A couple who seem to despise each other, living above a dusty old antique shop his dying father owns, spice things up by pretending to be the killer Dr Crippen and his wife or lover. With their fantasies, there’s some sort of connection, but when the costumes come off, there is none. He is weak and aimless; she wields all the power and uses it to belittle him. Into this dynamic comes a German photographer whose motives are unclear, but her disruptive influence creates a power shift in the couple that will change them for good.
Negatives is a difficult film to sum up. It’s not a thriller, nor is it a dark comedy. It’s saucy at times but not erotic (despite being billed as such). As a character study, it keeps the viewer at a distance and makes the people you’re watching difficult to care about. It refuses to offer answers and remains obstinately ambiguous in its intentions. In other words, what the hell is it all about?
And yet, this 1968 debut from Peter Medak is a fascinating piece of British new wave, experimental, unconventional and hard to define.
Peter McEnery as Theo and Glenda Jackson in her first film role as Vivien are excellent, whether playing bored, frustrated, aroused or obsessed. Jackson, who just a year later would give an Oscar-winning performance in Ken Russell’s Women In Love, dominates the screen with her power, allowing you to glimpse why someone so awful might have been attractive to mild-mannered Theo in the first place.
But it’s when Reingard (Diane Cilento) moves into the spare room that things get really stirred up. Her fascination with the couple suggests a threesome’s on its way, but that’s not the thrust of her intentions. Her influence on Theo draws him away from his roleplaying as Crippen towards a new fantasy identity, one with more power, more charisma, more control – German officer Manfred von Richthofen, also known as The Red Baron.

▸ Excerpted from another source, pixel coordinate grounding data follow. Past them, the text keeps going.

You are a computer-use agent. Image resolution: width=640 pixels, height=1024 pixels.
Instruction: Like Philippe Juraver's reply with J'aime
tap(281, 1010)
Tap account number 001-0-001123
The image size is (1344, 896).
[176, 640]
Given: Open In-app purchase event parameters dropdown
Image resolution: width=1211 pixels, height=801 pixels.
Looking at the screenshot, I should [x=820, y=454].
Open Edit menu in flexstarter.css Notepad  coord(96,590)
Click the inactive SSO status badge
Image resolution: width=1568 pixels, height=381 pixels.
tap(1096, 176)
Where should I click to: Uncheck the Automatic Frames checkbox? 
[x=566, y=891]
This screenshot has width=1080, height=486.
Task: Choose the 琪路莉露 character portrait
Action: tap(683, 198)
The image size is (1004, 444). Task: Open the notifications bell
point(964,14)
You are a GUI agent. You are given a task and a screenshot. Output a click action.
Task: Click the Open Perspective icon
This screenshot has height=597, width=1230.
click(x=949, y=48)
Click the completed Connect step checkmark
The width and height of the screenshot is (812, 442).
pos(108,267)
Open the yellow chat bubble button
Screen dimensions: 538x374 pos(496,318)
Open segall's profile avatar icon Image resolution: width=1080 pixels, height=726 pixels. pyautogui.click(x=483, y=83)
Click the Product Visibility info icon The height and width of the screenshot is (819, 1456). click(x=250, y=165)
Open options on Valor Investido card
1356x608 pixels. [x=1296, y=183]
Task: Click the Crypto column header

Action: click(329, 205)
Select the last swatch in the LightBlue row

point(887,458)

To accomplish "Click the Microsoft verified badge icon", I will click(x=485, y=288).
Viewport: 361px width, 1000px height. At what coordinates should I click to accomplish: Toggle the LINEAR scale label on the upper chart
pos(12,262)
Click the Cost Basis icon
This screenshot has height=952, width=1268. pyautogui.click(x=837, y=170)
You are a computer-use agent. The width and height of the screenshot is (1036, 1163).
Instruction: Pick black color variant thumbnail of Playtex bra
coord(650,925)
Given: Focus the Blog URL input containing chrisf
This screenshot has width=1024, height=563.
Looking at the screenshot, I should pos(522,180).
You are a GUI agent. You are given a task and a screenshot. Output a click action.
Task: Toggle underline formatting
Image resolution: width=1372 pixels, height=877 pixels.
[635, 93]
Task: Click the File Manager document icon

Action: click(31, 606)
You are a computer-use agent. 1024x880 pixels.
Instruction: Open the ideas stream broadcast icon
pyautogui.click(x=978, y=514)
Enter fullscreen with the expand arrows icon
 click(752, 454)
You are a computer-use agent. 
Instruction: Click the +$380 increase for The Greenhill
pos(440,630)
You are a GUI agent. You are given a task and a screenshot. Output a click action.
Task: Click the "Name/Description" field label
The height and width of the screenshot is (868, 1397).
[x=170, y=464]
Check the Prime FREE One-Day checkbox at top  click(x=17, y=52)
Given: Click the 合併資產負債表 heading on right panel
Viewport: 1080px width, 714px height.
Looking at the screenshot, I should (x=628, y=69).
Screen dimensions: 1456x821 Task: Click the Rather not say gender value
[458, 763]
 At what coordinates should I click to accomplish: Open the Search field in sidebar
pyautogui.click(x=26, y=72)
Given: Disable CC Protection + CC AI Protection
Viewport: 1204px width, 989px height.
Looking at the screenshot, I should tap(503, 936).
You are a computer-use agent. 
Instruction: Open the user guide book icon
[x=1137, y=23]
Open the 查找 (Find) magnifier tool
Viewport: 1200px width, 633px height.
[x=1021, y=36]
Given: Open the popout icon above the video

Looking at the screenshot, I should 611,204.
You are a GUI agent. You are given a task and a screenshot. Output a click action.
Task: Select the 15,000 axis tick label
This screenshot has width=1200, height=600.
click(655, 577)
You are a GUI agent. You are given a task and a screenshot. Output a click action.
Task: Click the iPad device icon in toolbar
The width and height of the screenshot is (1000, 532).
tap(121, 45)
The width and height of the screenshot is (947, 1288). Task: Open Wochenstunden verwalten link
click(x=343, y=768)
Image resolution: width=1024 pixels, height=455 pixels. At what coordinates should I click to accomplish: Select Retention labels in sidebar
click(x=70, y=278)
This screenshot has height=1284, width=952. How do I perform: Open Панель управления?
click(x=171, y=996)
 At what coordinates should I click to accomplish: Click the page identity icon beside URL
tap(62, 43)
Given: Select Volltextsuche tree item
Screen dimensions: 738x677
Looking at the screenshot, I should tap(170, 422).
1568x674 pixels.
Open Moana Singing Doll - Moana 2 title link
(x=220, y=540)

This coincides with the death of his father, and as Theo’s mind begins to let fantasy matter more than reality, the tense power dynamic between him and Viven shifts. Does Reingard want him for herself? In Negatives, nothing is that clear-cut.
Although it came first, Negatives is like the emotionless child of Women in Love and The Duke of Burgundy and, whilst both of those films are vastly superior, Negatives is still an intriguing puzzle.
Extras on this BFI release include a sweet interview with Medak, one with McEnery and a fascinating documentary about Crippen.